--- START ---
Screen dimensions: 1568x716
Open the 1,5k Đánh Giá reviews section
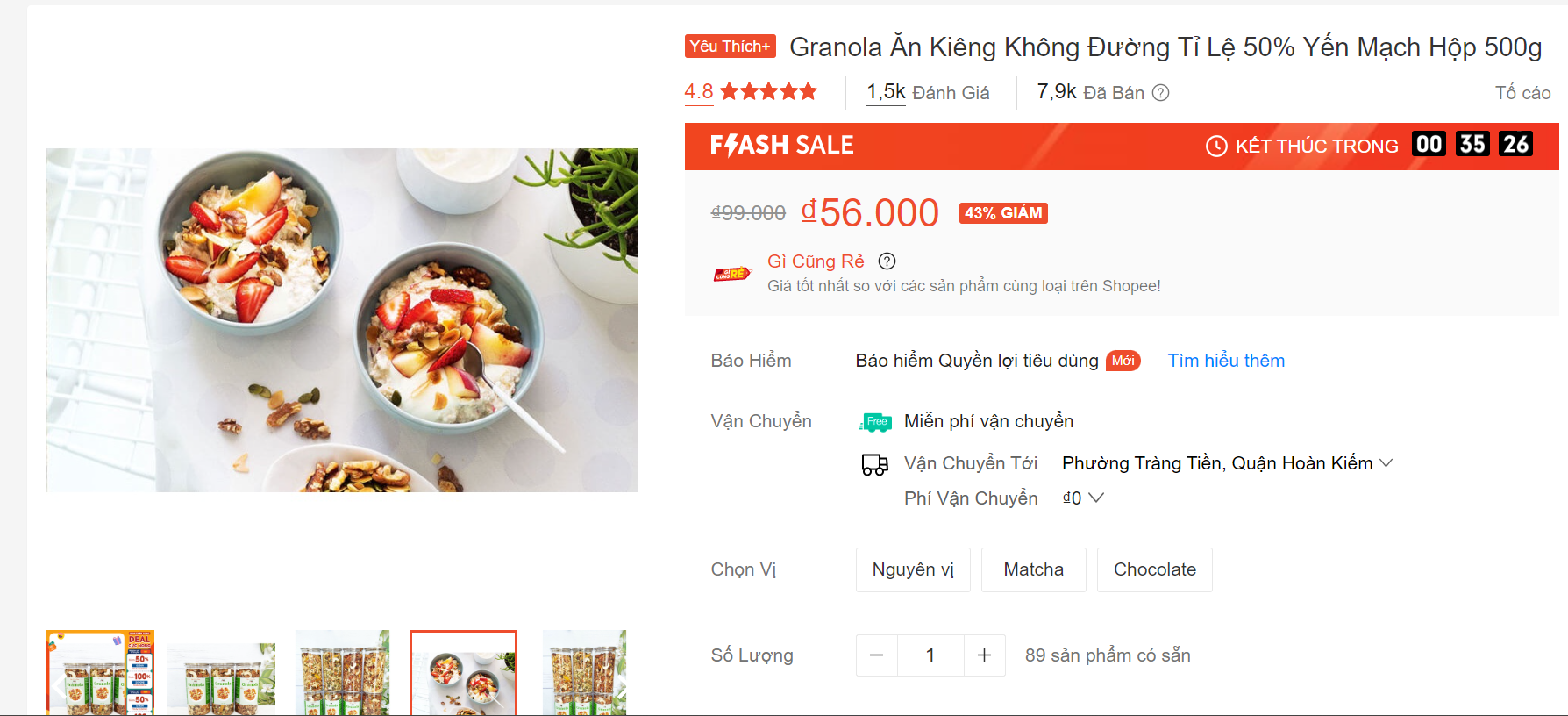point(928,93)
--- END ---
--- START ---
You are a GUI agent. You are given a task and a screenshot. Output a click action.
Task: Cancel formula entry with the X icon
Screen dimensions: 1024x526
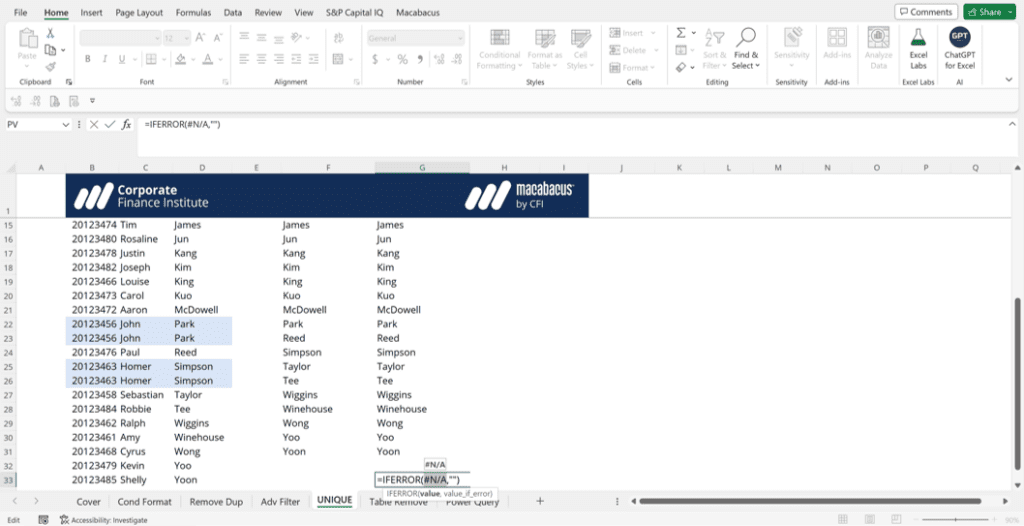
--- END ---
--- START ---
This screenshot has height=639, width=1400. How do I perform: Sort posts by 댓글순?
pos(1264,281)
--- END ---
→ **PROBLEM**: Take the line above containing "You are a GUI", the line containing "Screen dimensions: 1024x526", and all lines in between, and copy them exactly without anything else.

→ **ANSWER BOX**:
You are a GUI agent. You are given a task and a screenshot. Output a click action.
Task: Cancel formula entry with the X icon
Screen dimensions: 1024x526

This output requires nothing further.